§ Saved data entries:
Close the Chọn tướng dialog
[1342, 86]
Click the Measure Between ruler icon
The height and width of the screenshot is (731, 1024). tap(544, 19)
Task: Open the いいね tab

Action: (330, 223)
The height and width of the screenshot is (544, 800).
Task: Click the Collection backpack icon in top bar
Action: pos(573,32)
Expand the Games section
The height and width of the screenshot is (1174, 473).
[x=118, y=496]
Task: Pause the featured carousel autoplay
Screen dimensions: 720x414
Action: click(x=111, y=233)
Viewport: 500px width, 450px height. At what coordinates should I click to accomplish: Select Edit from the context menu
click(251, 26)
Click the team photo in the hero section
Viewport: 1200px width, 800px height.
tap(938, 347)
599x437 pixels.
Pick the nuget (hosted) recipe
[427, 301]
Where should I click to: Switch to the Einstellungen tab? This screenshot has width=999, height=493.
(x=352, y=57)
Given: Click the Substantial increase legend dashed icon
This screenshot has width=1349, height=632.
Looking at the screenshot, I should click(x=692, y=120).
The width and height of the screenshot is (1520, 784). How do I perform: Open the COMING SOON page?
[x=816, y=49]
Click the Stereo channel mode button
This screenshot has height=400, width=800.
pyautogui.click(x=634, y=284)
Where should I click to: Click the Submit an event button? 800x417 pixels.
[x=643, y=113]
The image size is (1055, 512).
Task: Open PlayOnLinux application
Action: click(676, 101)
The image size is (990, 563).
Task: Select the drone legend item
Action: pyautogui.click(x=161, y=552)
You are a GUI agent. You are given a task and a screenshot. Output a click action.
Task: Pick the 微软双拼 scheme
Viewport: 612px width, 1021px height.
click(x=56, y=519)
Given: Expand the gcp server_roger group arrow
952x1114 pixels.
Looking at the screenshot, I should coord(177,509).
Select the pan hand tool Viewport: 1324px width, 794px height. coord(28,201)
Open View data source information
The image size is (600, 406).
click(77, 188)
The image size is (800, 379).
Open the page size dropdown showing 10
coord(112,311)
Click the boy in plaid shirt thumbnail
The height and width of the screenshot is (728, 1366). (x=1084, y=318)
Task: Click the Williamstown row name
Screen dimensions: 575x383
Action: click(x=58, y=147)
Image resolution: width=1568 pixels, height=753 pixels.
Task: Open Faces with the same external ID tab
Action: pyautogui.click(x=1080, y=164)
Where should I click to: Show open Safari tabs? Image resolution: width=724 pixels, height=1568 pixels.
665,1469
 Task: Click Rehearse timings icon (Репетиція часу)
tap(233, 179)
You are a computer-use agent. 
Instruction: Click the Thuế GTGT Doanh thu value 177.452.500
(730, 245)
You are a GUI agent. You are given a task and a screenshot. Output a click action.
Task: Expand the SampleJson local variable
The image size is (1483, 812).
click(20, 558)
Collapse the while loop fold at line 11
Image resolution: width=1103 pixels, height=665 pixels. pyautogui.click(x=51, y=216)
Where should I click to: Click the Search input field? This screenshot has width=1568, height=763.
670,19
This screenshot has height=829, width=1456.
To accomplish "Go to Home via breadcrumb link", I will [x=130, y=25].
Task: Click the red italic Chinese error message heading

§ INSTRUCTIONS TO FOLLOW: Retype the records above exactly, so that no line differs from its source.

§ WORKED SOLUTION:
Close the Chọn tướng dialog
[1342, 86]
Click the Measure Between ruler icon
The height and width of the screenshot is (731, 1024). tap(544, 19)
Task: Open the いいね tab

Action: (330, 223)
The height and width of the screenshot is (544, 800).
Task: Click the Collection backpack icon in top bar
Action: pos(573,32)
Expand the Games section
The height and width of the screenshot is (1174, 473).
[x=118, y=496]
Task: Pause the featured carousel autoplay
Screen dimensions: 720x414
Action: click(x=111, y=233)
Viewport: 500px width, 450px height. At what coordinates should I click to accomplish: Select Edit from the context menu
click(251, 26)
Click the team photo in the hero section
Viewport: 1200px width, 800px height.
tap(938, 347)
599x437 pixels.
Pick the nuget (hosted) recipe
[427, 301]
Where should I click to: Switch to the Einstellungen tab? This screenshot has width=999, height=493.
(x=352, y=57)
Given: Click the Substantial increase legend dashed icon
This screenshot has width=1349, height=632.
Looking at the screenshot, I should click(x=692, y=120).
The width and height of the screenshot is (1520, 784). How do I perform: Open the COMING SOON page?
[x=816, y=49]
Click the Stereo channel mode button
This screenshot has height=400, width=800.
pyautogui.click(x=634, y=284)
Where should I click to: Click the Submit an event button? 800x417 pixels.
[x=643, y=113]
The image size is (1055, 512).
Task: Open PlayOnLinux application
Action: click(676, 101)
The image size is (990, 563).
Task: Select the drone legend item
Action: pyautogui.click(x=161, y=552)
You are a GUI agent. You are given a task and a screenshot. Output a click action.
Task: Pick the 微软双拼 scheme
Viewport: 612px width, 1021px height.
click(x=56, y=519)
Given: Expand the gcp server_roger group arrow
952x1114 pixels.
Looking at the screenshot, I should coord(177,509).
Select the pan hand tool Viewport: 1324px width, 794px height. coord(28,201)
Open View data source information
The image size is (600, 406).
click(77, 188)
The image size is (800, 379).
Open the page size dropdown showing 10
coord(112,311)
Click the boy in plaid shirt thumbnail
The height and width of the screenshot is (728, 1366). (x=1084, y=318)
Task: Click the Williamstown row name
Screen dimensions: 575x383
Action: click(x=58, y=147)
Image resolution: width=1568 pixels, height=753 pixels.
Task: Open Faces with the same external ID tab
Action: pyautogui.click(x=1080, y=164)
Where should I click to: Show open Safari tabs? Image resolution: width=724 pixels, height=1568 pixels.
665,1469
 Task: Click Rehearse timings icon (Репетиція часу)
tap(233, 179)
You are a computer-use agent. 
Instruction: Click the Thuế GTGT Doanh thu value 177.452.500
(730, 245)
You are a GUI agent. You are given a task and a screenshot. Output a click action.
Task: Expand the SampleJson local variable
The image size is (1483, 812).
click(20, 558)
Collapse the while loop fold at line 11
Image resolution: width=1103 pixels, height=665 pixels. pyautogui.click(x=51, y=216)
Where should I click to: Click the Search input field? This screenshot has width=1568, height=763.
670,19
This screenshot has height=829, width=1456.
To accomplish "Go to Home via breadcrumb link", I will [x=130, y=25].
Task: Click the red italic Chinese error message heading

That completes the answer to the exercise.